Prosecutors say that offenders who aren’t able to live under the rules end up committing serious crimes, such as home invasion robberies and murder, and must be kept out of the public eye.

“To end up in jail on a possession case, you have to work pretty hard,” said Lancaster County Attorney Pat Condon. “You’re offered many ways to change it around” in most drug situations.

Ricketts and other top Nebraska officials recently launched a new initiative to figure out why the state’s prison population has risen.

However, Ricketts admitted that closing prisons is “very unlikely” as the state works to reduce overcrowding.

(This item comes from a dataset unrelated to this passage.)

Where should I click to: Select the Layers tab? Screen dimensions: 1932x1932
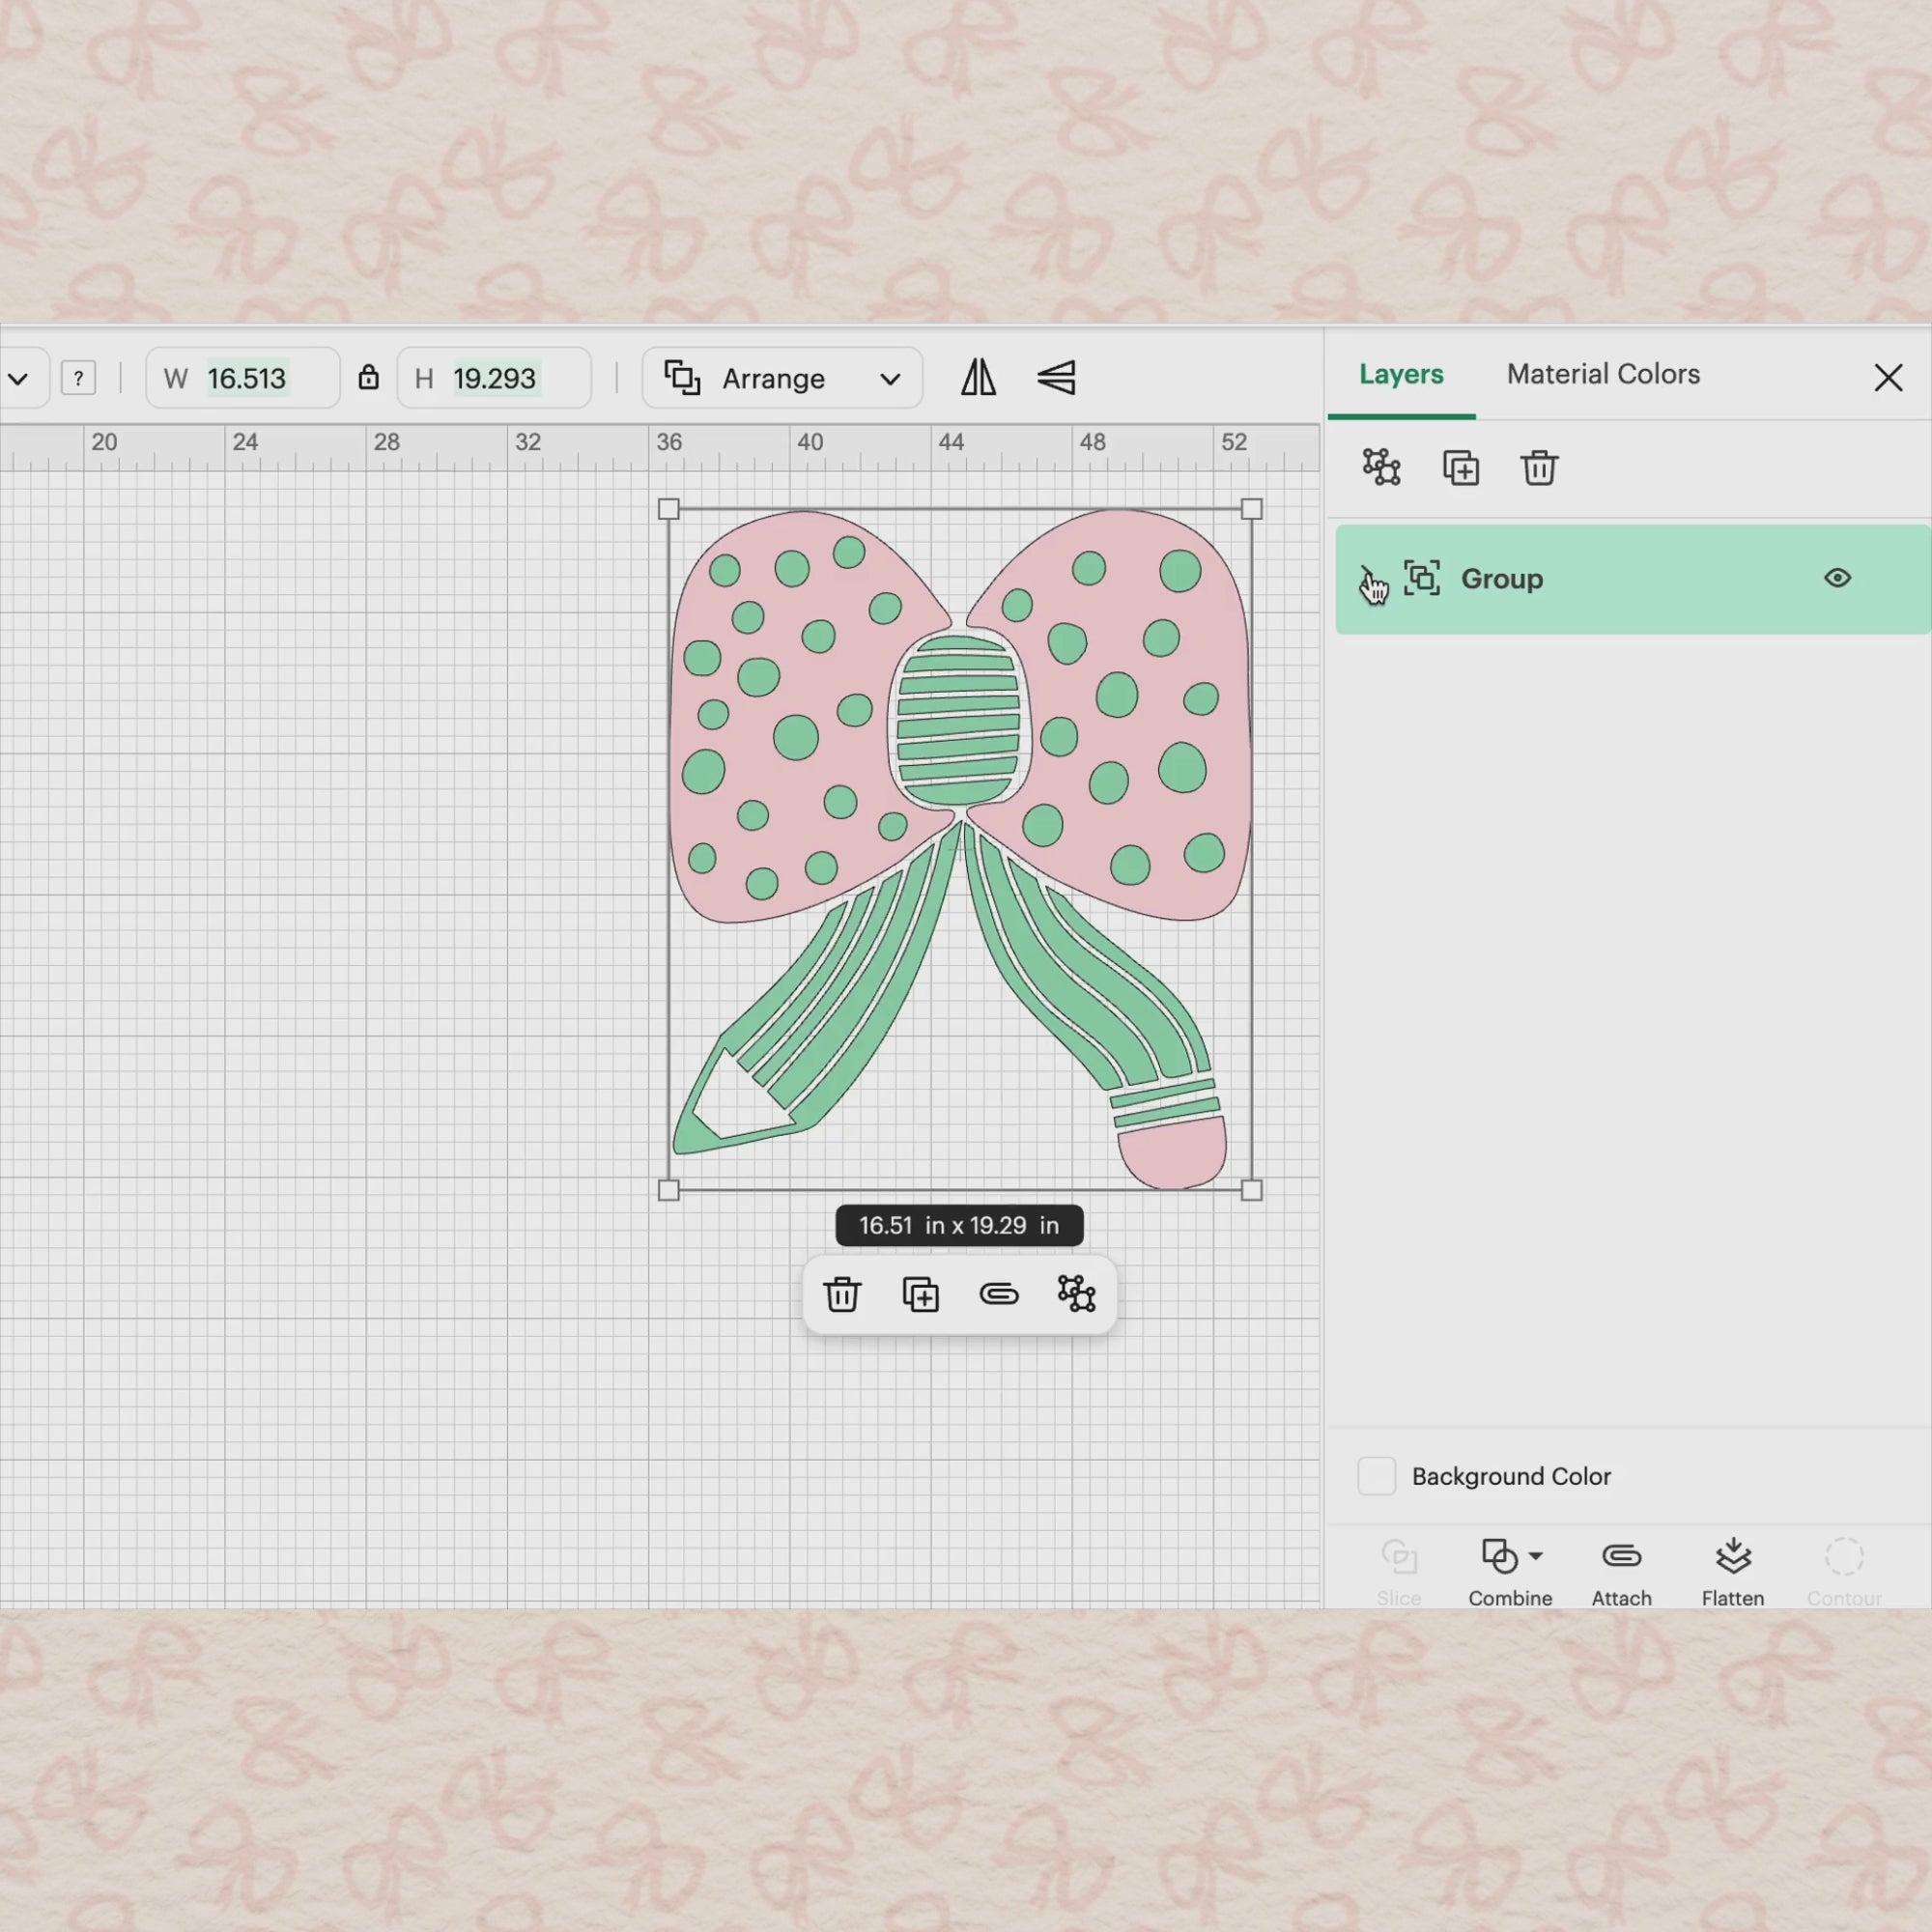1401,374
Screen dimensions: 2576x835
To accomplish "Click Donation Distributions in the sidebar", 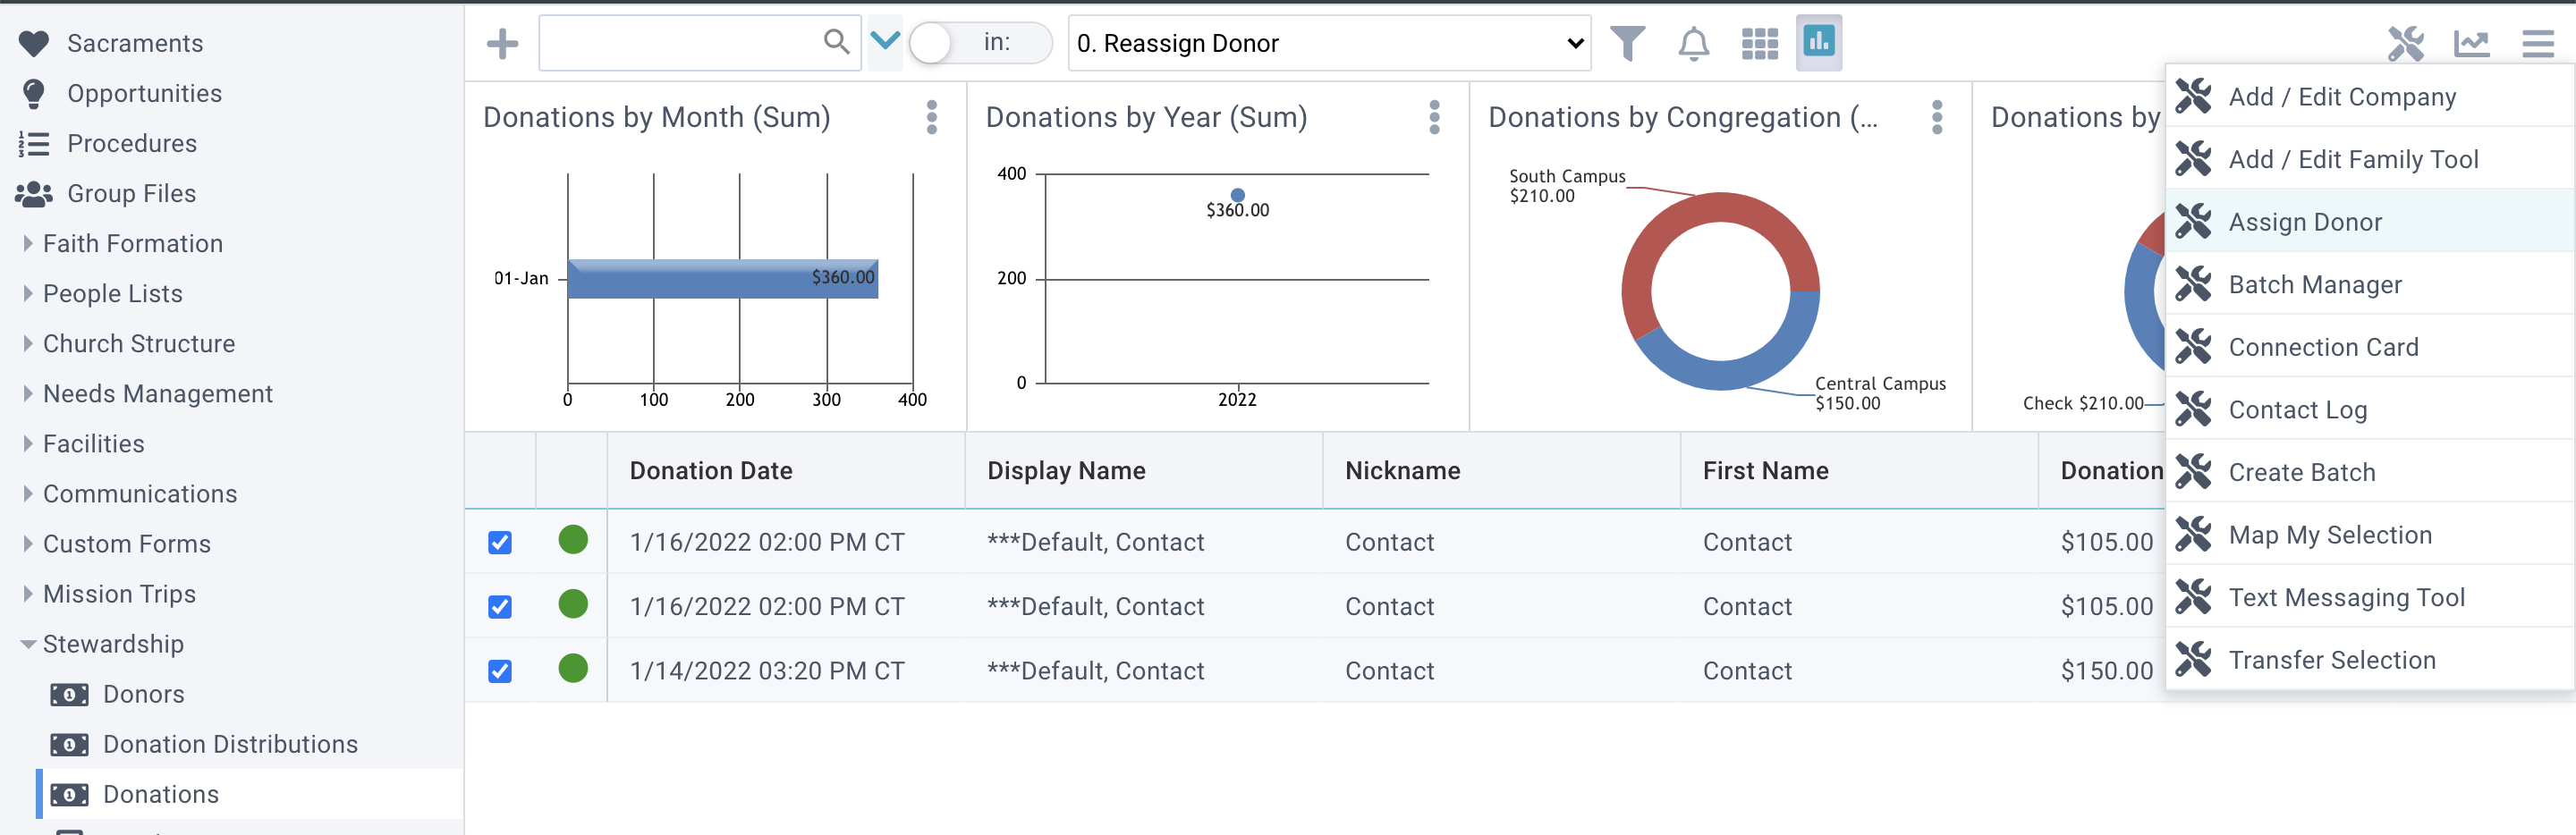I will (231, 743).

At the very least, he said, the state’s oldest jail, the Nebraska State Penitentiary, constructed in 1869, needs to be replaced.

“We are all aware that we are confronted with a variety of challenges,” he said.

According to federal estimates, Nebraska had the nation’s second-most overcrowded jails in 2019, with 5,500 prisoners housed in facilities built for 4,050. Inmates are expected to number 6,438 by 2025, according to corrections officials. The state has ten jails, but none have been built since 2001.

Between 2009 and 2019, Nebraska’s prison population increased by 27%, while the state’s total population increased by 7%.

According to Scott Frakes, director of the Nebraska Department of Correctional Services, the rise is due to a variety of reasons, including a large number of former prisoners who breach their parole. State laws that create new crimes, according to Frakes, also contribute to the rise.

“Maybe it leads to another five or ten people going to prison,” Frakes said, “but if you add it up over time, it leads to our current incarceration rate.”

According to one report, 429 of the 1,050 Nebraska prisoners who were paroled in 2016 were subsequently returning to jail, mainly for minor infractions like associating with other felons or substance usage. Officials claim that many prisoners do not complete their substance addiction treatment or other services.

Before endorsing a new jail, Sen. John Stinner, chairman of the Appropriations Committee, said he needs to consider other choices.

“Obviously, keeping the public safe is the most important thing,” Stinner said. “However, this is a multimillion-dollar decision, and there is still competition for funds within the budget.”

Since Nebraska doesn’t have a high incarceration rate relative to other states, prison diversion programs won’t be able to significantly decrease inmate numbers, according to Doug Koebernick, inspector general for the Nebraska Department of Correctional Services. Nebraska is ranked 36th in the nation, with an average of 289 inmates per 100,000 people. With a rate of 680 per 100,000, Louisiana has the highest rate.

States with high imprisonment rates, he claims, have more leeway to reduce their figures by reforming sentencing laws.

Nonetheless, Koebernick believes that more “community corrections” beds, which concentrate on recovery and effective reintegration into society, should be considered by policymakers.

“This is a very expensive, long-term decision,” said Koebernick.

States with a “revolving door” of returning parole violators must examine whether they have proper care or work training for those released, according to Marshall Clement, an executive with the Council of State Governments Justice Center, which has researched prison patterns.

He believes that solving the problem would require collaboration between legislators, courts, and governors.

“No single branch of government can solve this on its own,” Clement said.